Everton said in a statement the club was disappointed by the decision.
"The club strongly contests the allegation of non-compliance and together with its independent team of experts is entirely confident that it remains compliant with all financial rules and regulations," it said.
"Everton is prepared to robustly defend its position to the commission.
"The club has, over several years, provided information to the Premier League in an open and transparent manner and has consciously chosen to act with the utmost good faith at all times."
Everton narrowly avoided relegation from the 20-team league last season, finishing 16th.
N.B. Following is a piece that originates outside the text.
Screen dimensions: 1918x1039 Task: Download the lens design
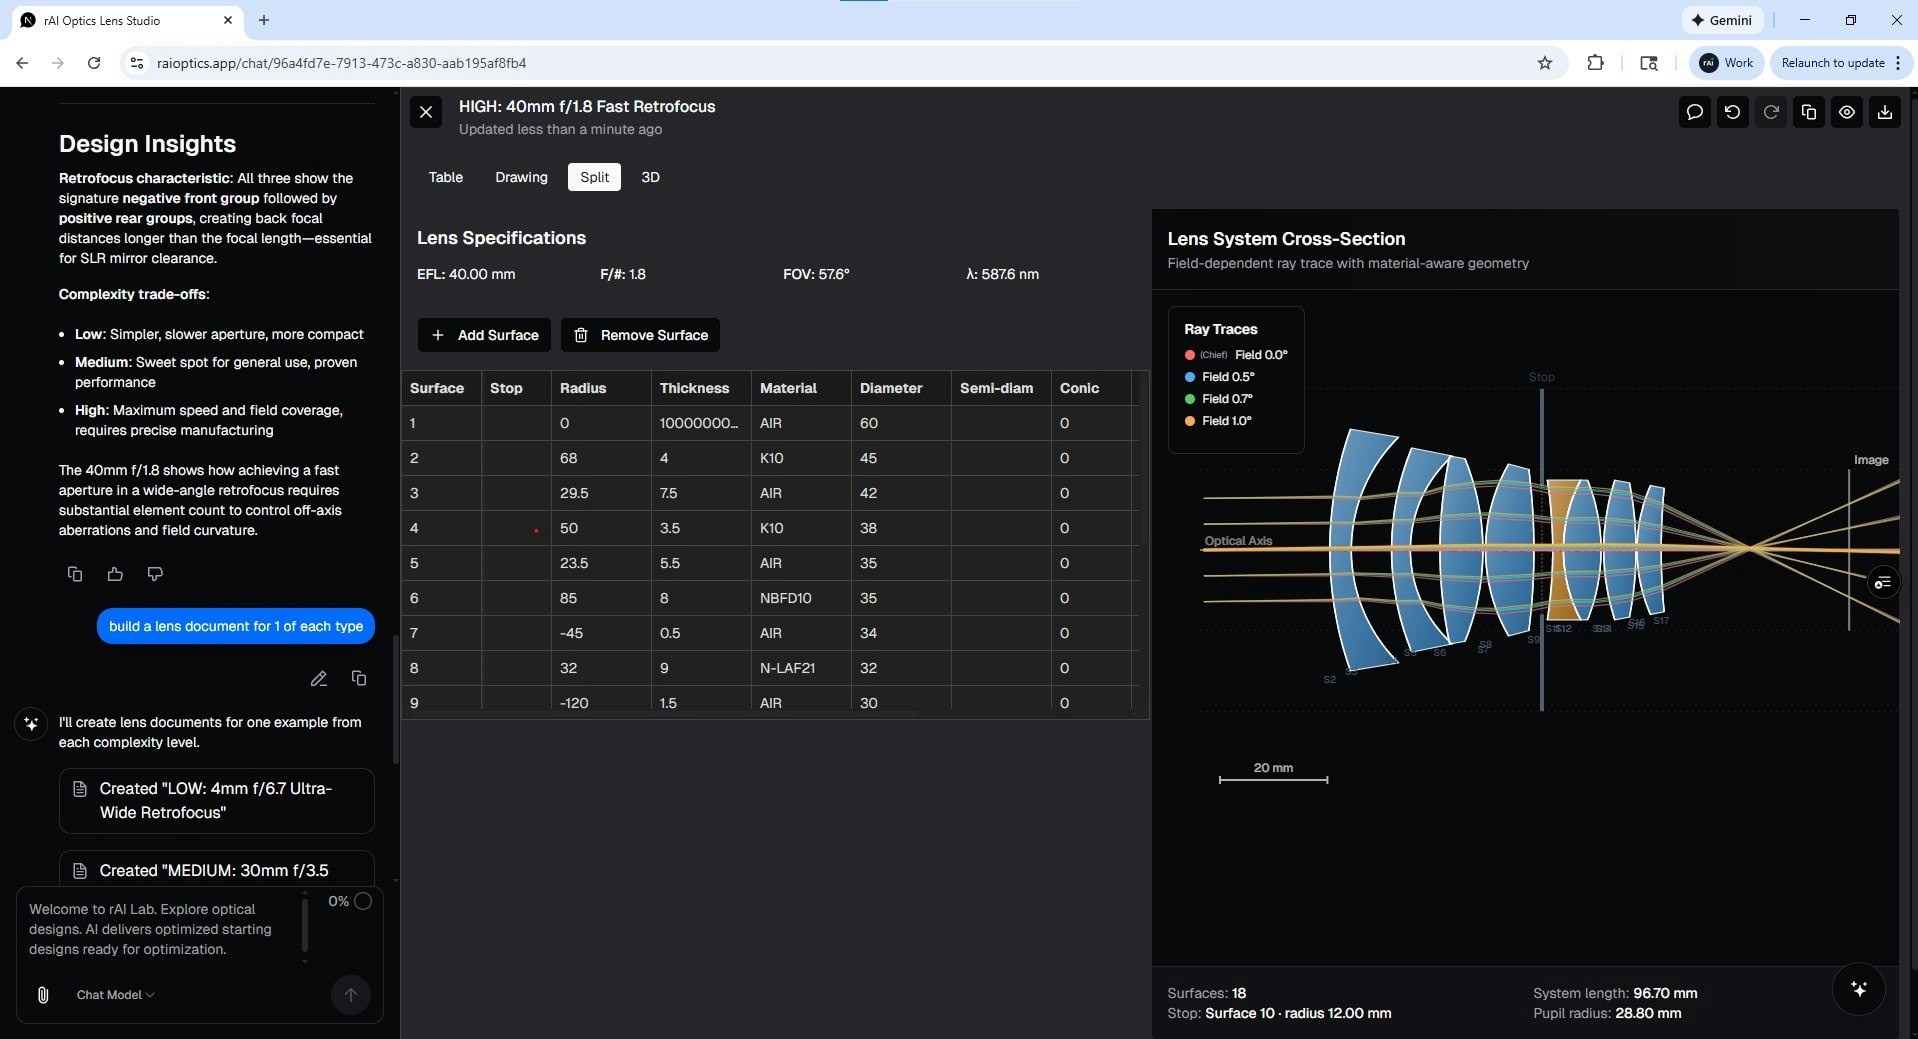point(1884,112)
They are again fighting to stay up this season and are currently 15th, just three points clear of bottom side Southampton.
Under Premier League rules, teams can make a maximum loss of 105 million pounds over three years, although special allowances were made for the COVID-19 pandemic.
Everton have recorded a total loss of nearly 372 million pounds in the past three seasons.
The club, owned by Farhad Moshiri, has attributed at least 170 million pounds of that to the impact of the pandemic.
Financial fair play regulations are designed to stop clubs running up big losses through spending on players, as well as ensuring sponsorship deals are genuine commercial agreements.
Champions Manchester City were referred last month over more than 100 alleged breaches of finance rules since the club were acquired by the Abu Dhabi-based City Football Group.
Clubs found to have breached the rules risk points deductions, fines or reprimands.
Everton have played every season since 1954-55 in the top flight.